Honda is running, as of now, their 2016 spec engines, the same engine they ran at every race post the Indy 500. Well, that sounds great, doesn’t it? That means they have more room to grow. Not really… Because here’s the problem. Chevy too is running their 2016 spec engines. So we are effectively seeing the same engines go head to head as we did last year. And with the aerokit freeze, we are seeing the same amounts of downforce and drag that we saw at the end of last season as well.
So then why was Honda so far ahead in St. Pete? Simply put, it’s a street course. You don’t need a massive amount of speed on a street course. At the end of last season, Honda targeted an increase in their mechanical grip on all their cars, and in that endeavor, they’ve succeeded.

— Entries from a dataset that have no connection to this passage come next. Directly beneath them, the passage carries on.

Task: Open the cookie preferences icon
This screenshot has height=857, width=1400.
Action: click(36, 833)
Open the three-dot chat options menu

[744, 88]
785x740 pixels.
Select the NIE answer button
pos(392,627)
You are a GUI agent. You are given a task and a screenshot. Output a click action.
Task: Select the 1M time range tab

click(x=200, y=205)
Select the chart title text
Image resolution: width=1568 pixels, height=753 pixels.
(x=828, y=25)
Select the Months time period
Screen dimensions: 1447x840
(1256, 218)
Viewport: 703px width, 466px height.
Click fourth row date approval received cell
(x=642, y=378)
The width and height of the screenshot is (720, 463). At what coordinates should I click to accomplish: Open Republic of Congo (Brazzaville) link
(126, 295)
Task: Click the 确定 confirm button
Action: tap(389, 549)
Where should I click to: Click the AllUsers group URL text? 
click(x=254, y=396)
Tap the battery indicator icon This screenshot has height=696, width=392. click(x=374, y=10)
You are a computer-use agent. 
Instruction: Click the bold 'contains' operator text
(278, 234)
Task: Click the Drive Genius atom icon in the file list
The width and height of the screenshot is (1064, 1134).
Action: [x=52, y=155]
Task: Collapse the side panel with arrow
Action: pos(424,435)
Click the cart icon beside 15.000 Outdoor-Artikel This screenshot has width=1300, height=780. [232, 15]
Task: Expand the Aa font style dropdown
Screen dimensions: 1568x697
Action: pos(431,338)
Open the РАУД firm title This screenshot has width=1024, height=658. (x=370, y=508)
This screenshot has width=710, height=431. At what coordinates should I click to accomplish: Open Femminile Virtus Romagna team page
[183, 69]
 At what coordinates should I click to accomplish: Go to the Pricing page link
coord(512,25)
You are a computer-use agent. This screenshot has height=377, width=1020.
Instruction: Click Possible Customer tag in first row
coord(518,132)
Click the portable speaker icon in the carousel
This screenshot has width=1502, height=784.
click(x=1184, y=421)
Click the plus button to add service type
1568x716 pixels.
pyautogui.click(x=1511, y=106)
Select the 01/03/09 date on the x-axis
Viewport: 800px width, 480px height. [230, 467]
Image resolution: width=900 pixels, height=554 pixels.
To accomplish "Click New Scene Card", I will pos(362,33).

That mechanical grip is, in part, what led them to such an impressive victory at St. Pete. And it could very well lead them to another similar victory when the series comes to Long Beach. But what happens when IndyCar gets back to its roots on ovals, tri-ovals, and short tracks? The future doesn’t exactly look bright.
Chevy still has more overall power, as proven by the end of last season. Texas being the exception, all of the tracks in the second half of last season are relatively power hungry circuits and as a result Chevy enjoyed overwhelming success. This year should be no different as Chevy will thrive when the cars begin to go flat out over the course of race. Phoenix will be the true telling point when it comes to this battle.
Phoenix is a bit of an anomaly when it comes to ovals. The series elects to run the street course aero package on the lopsided tri-oval, but it without a question, still an oval. And ovals bring with them a necessity for more power. That requirement will favor Chevy. Honda may be able to negate their minimal power levels on street courses with their increased mechanic grip, but when it comes to tracks with higher power requirements and high speed corners, their flaws may begin to show.
I wouldn’t be surprised if Honda has another impressive showing in Long Beach, but that may be their last strong showing for a while as, after Long Beach, the series heads to Barber, where the fast, sweeping corners that make up the Birmingham track will tend to favor those with higher downforce levels, AKA Chevy.
It will be fascinating to see how the constructors battle evolves over the course of the season, as we do not know now when Chevy and Honda will roll out their updated 2017 engines. But in the meantime, we will have to wait and watch and hope that Honda can keep up their charge. The series is a lot more interesting when anyone can win, not just cars with the Chevrolet brand slapped on the side of the car.